What is being asked: Copy every line that contains the string "Given" from the entries below.

Source material:

....................

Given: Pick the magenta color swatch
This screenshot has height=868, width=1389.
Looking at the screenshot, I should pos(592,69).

....................

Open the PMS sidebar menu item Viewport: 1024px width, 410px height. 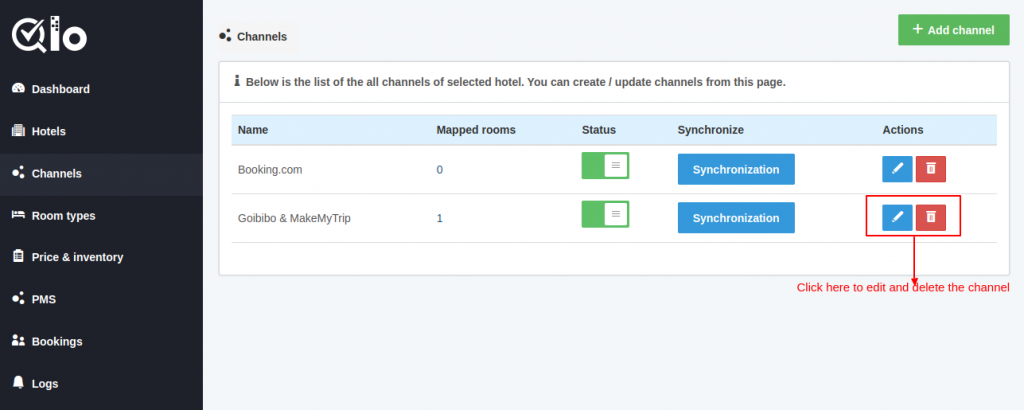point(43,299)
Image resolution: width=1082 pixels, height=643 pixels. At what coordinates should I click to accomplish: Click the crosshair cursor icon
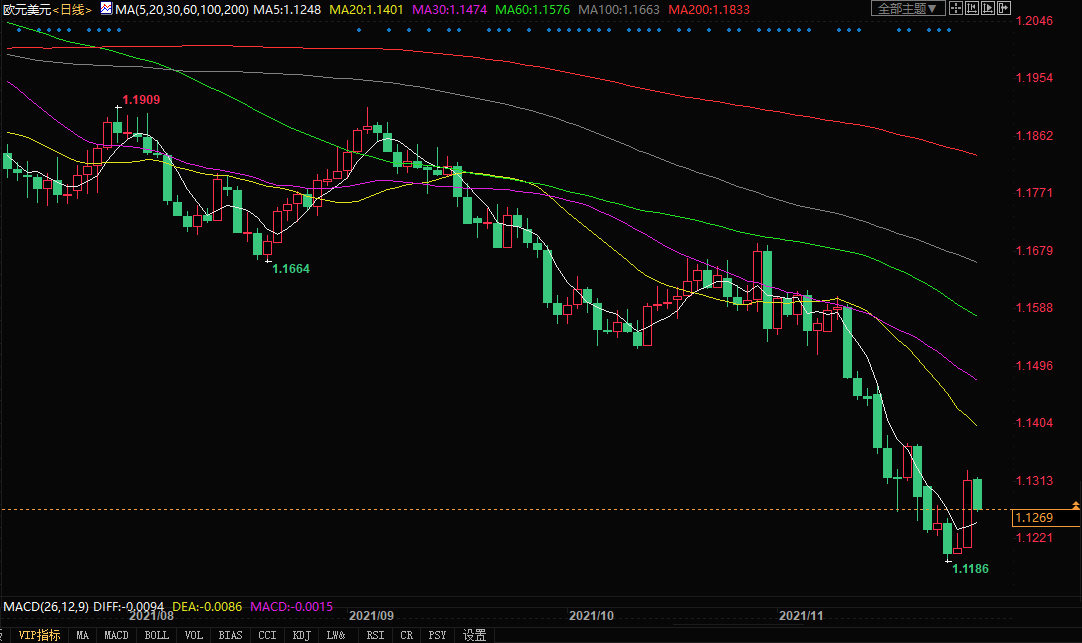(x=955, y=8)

....................

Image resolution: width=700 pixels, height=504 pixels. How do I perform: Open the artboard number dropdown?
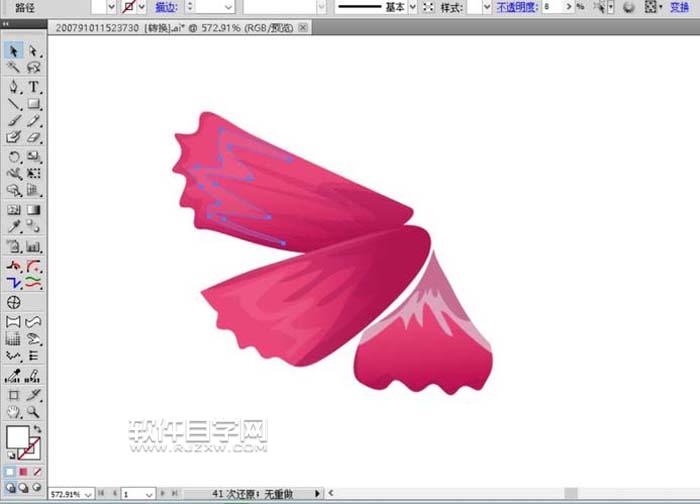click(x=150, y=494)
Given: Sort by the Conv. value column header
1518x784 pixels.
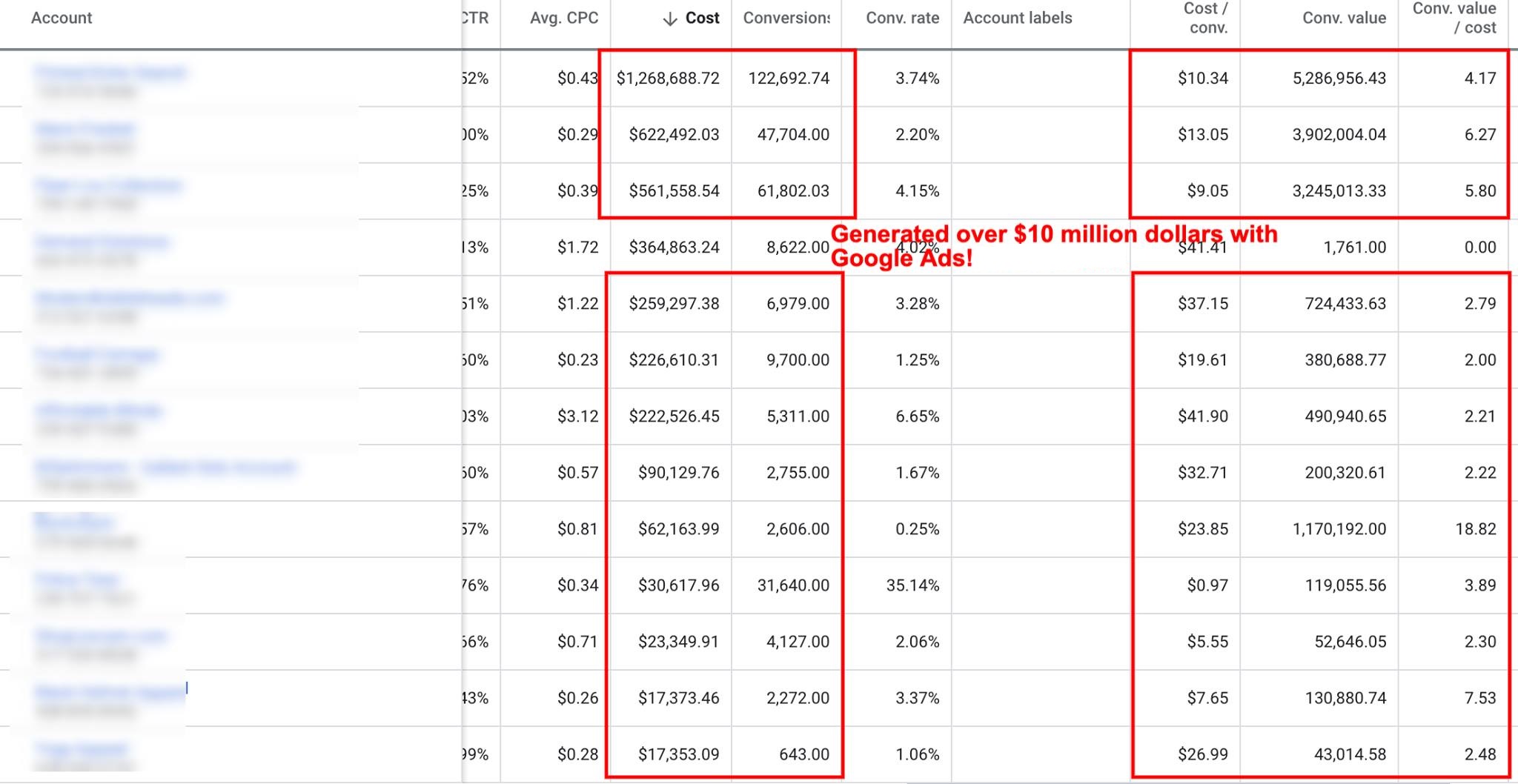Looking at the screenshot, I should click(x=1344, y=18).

....................

Answer section:
Given: Pick the magenta color swatch
Given: Sort by the Conv. value column header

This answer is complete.